**Assignment:** For each line in the data below that has the word "resolution", copy that line.

**Entries provided:**
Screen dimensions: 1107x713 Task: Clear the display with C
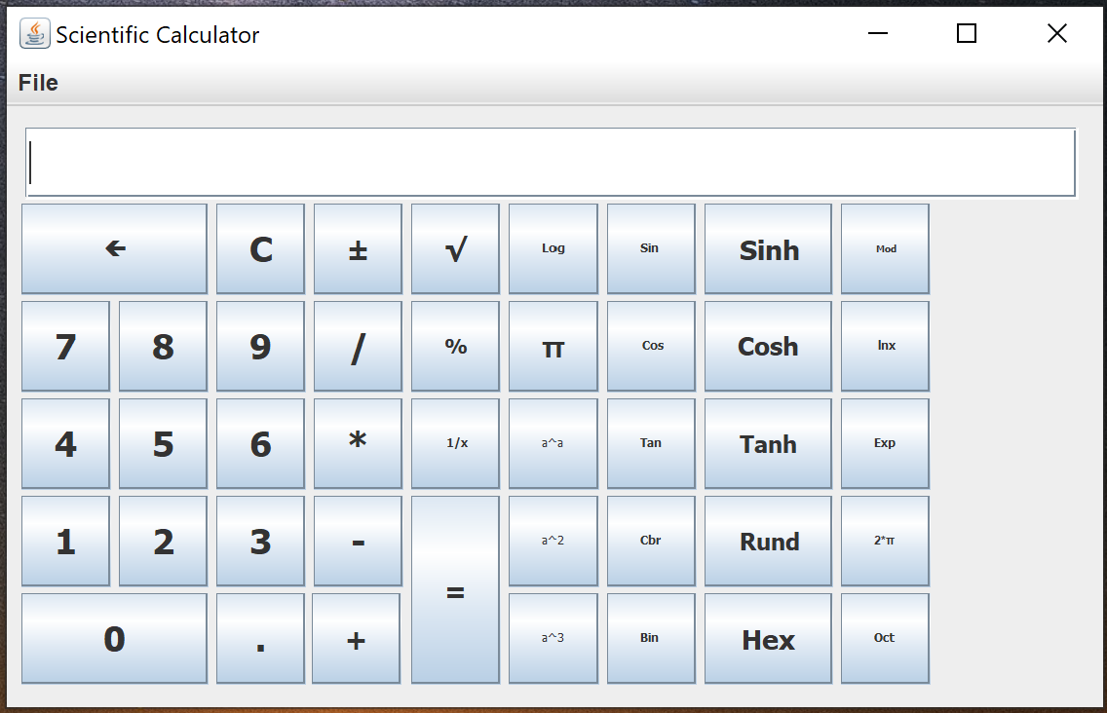point(260,248)
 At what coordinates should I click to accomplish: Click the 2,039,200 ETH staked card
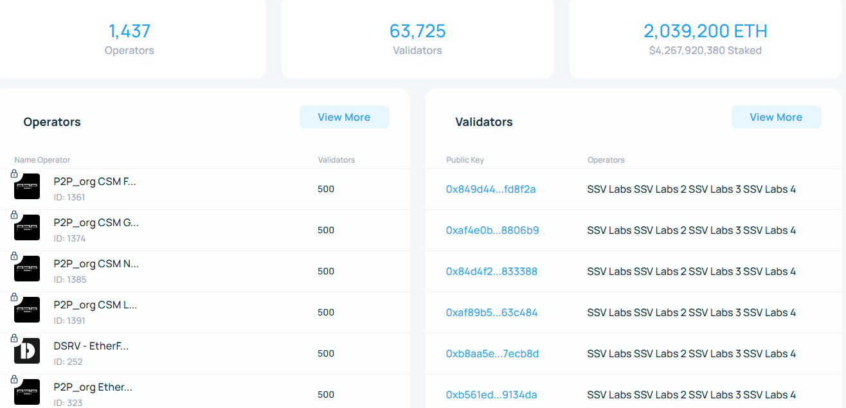(705, 39)
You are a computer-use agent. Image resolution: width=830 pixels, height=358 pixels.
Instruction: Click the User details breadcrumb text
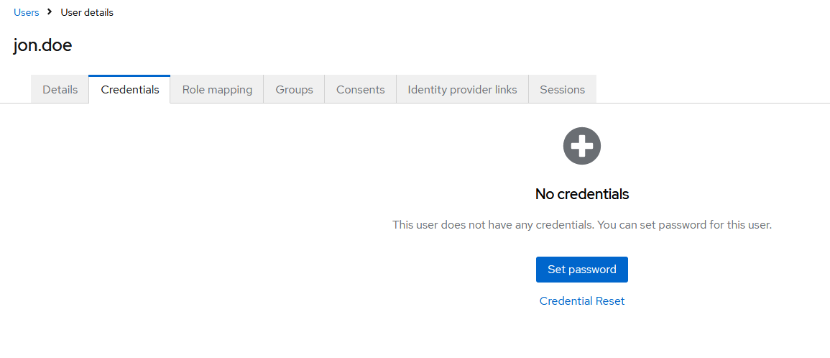coord(87,12)
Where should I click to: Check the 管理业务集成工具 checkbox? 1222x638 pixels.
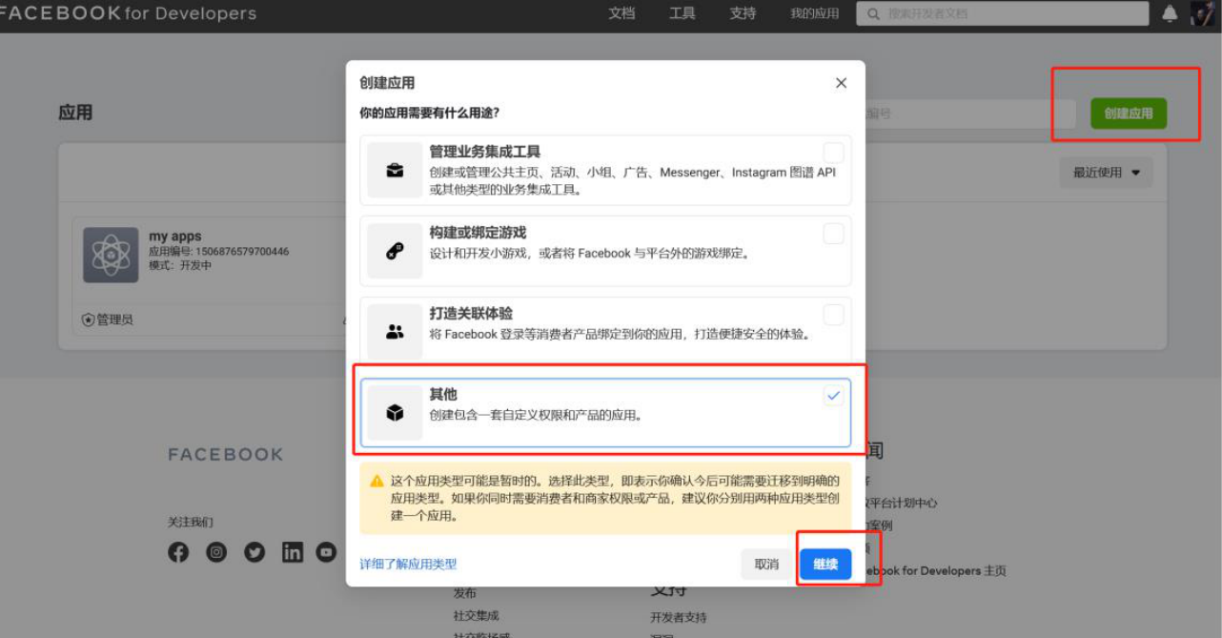[833, 152]
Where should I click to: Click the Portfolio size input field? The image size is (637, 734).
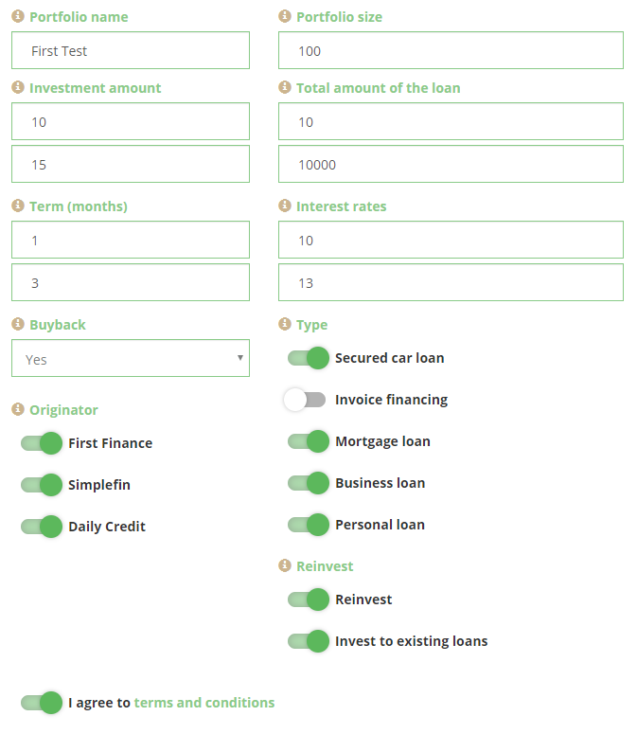click(x=451, y=51)
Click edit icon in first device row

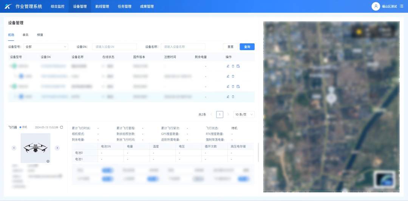click(x=228, y=66)
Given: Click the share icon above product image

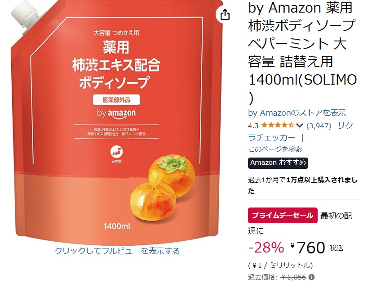Looking at the screenshot, I should (x=225, y=14).
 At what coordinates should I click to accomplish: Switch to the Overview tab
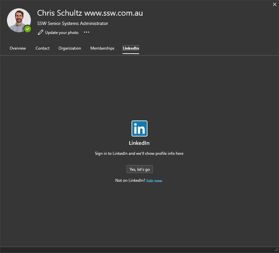[x=18, y=48]
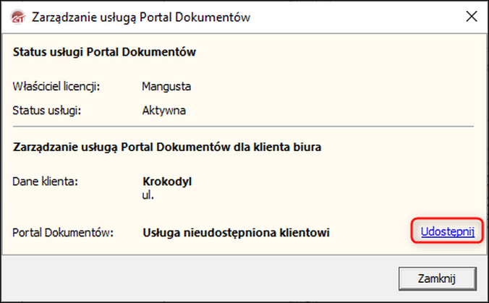Close the dialog with the X button
This screenshot has width=489, height=303.
472,17
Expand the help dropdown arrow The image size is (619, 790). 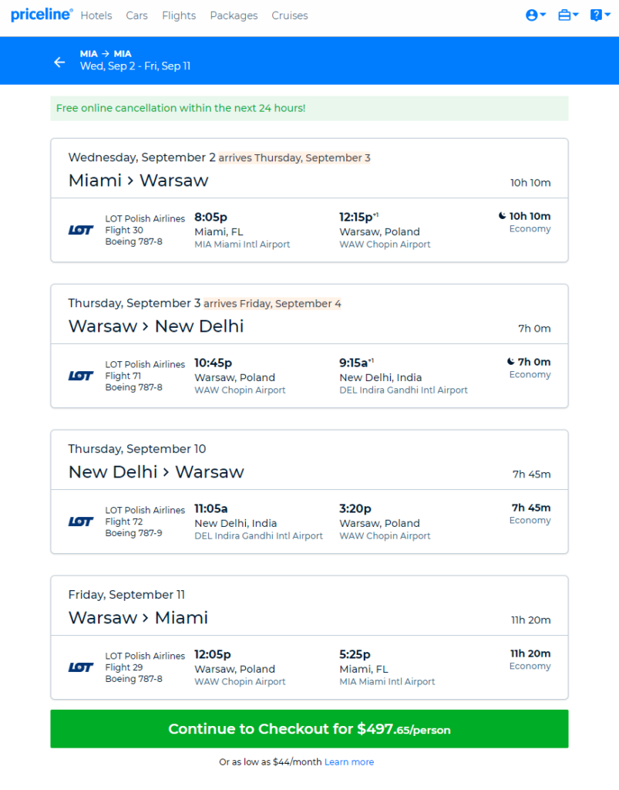click(x=607, y=15)

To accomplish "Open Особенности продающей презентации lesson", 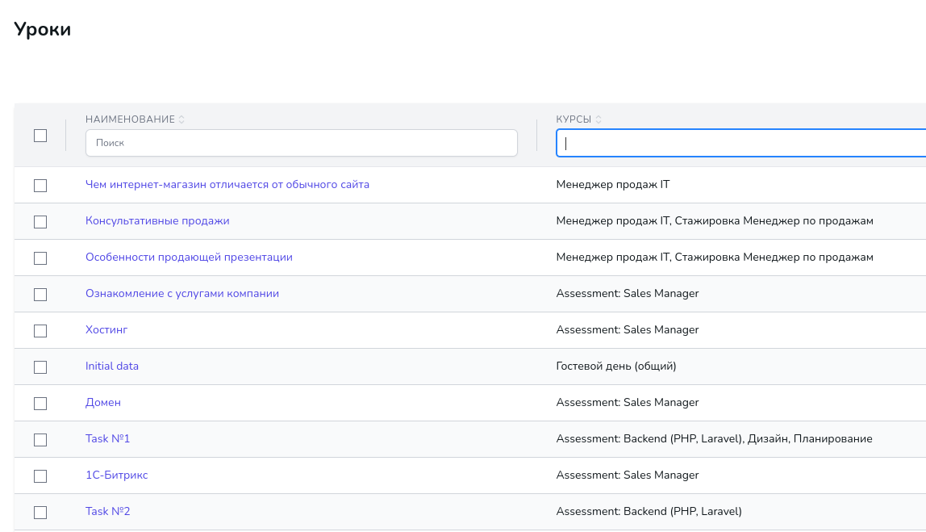I will pos(189,258).
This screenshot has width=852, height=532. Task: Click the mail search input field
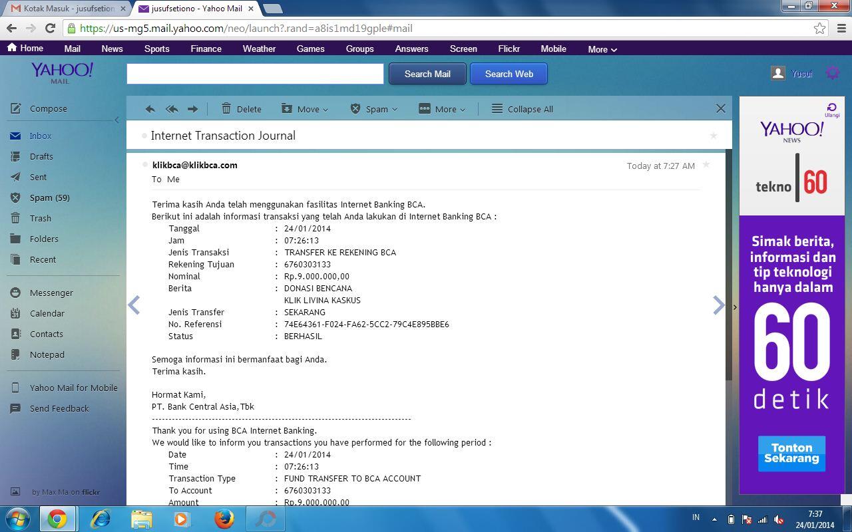tap(255, 74)
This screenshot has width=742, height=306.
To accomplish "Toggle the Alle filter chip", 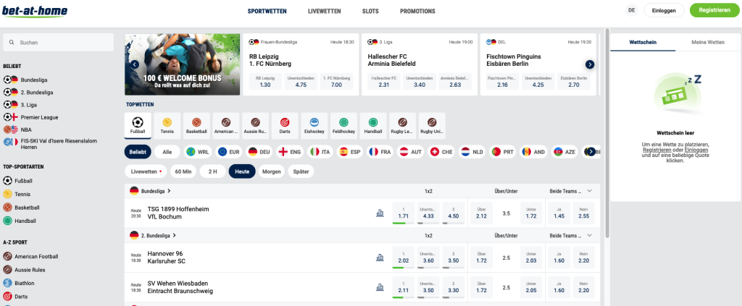I will [167, 152].
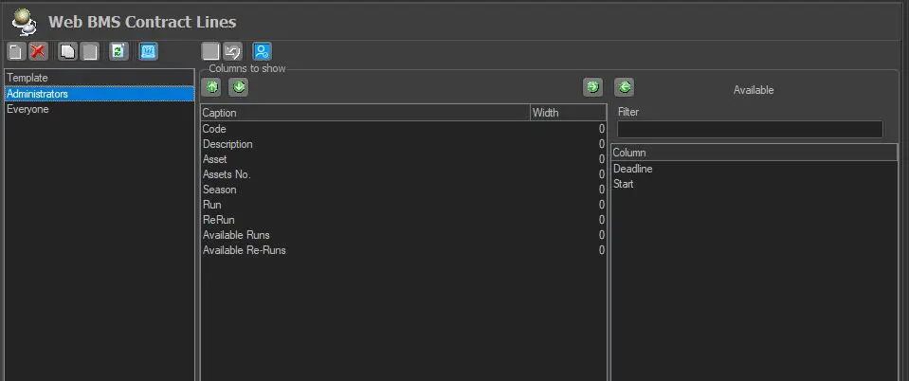Click the blue user icon in toolbar
The width and height of the screenshot is (909, 381).
261,52
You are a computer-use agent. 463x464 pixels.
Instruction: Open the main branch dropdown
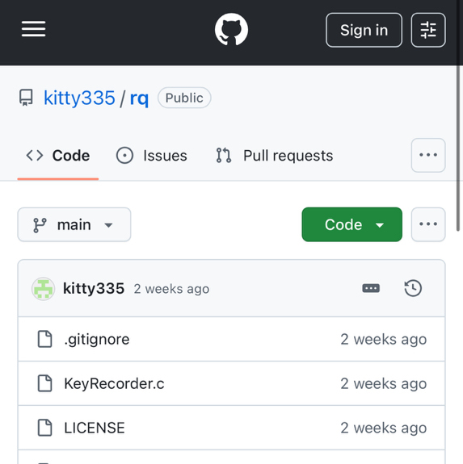[x=74, y=224]
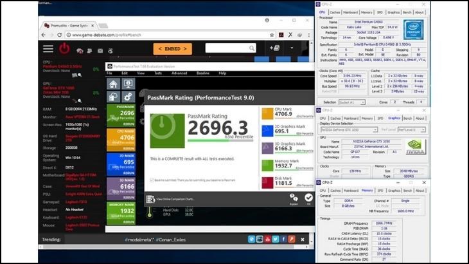This screenshot has height=264, width=469.
Task: Click View Online Comparison Charts link
Action: (x=178, y=200)
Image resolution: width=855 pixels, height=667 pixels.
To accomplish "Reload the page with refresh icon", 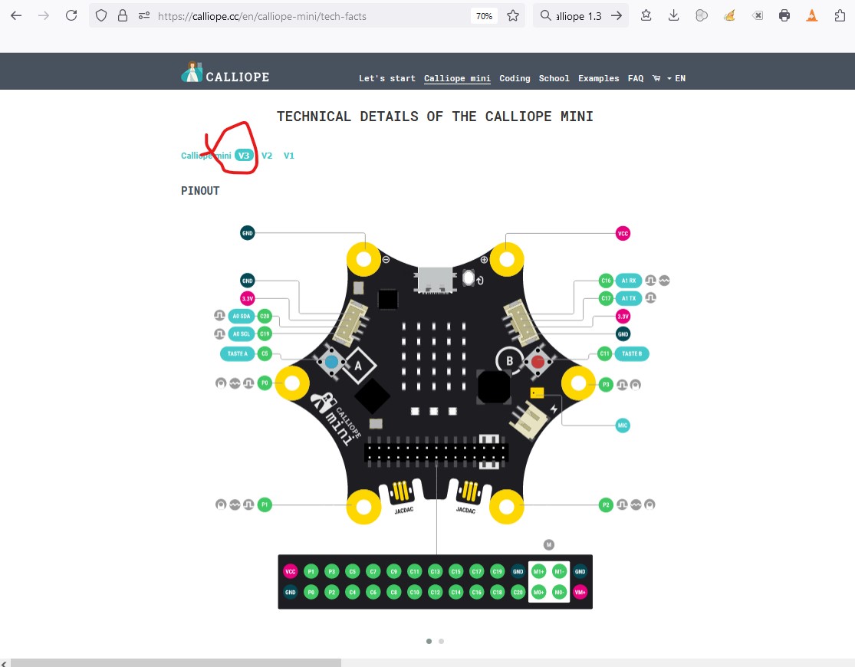I will click(x=71, y=16).
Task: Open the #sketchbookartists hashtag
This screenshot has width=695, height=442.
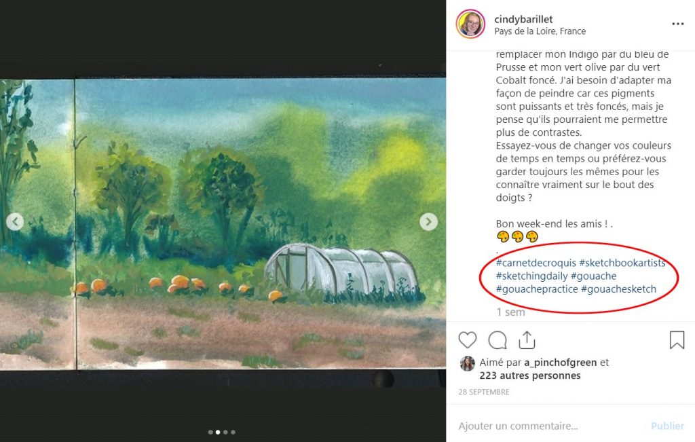Action: tap(622, 263)
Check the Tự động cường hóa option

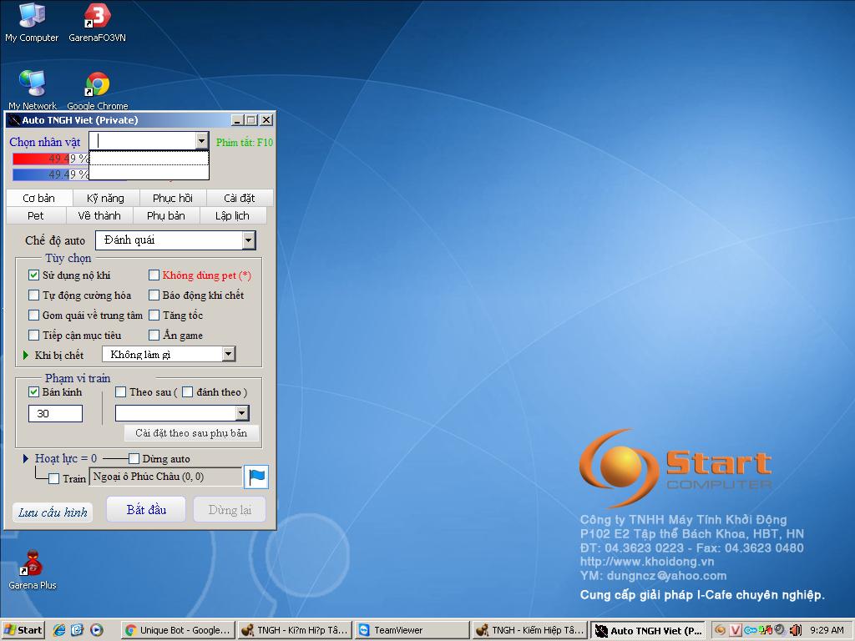34,295
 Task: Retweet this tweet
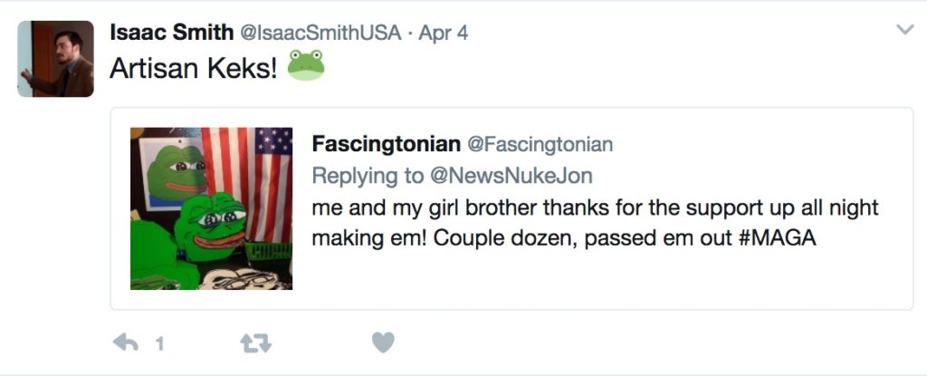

**Output of the exercise:**
You are a computer-use agent. Image resolution: width=830 pixels, height=358 pixels.
Image resolution: width=855 pixels, height=667 pixels.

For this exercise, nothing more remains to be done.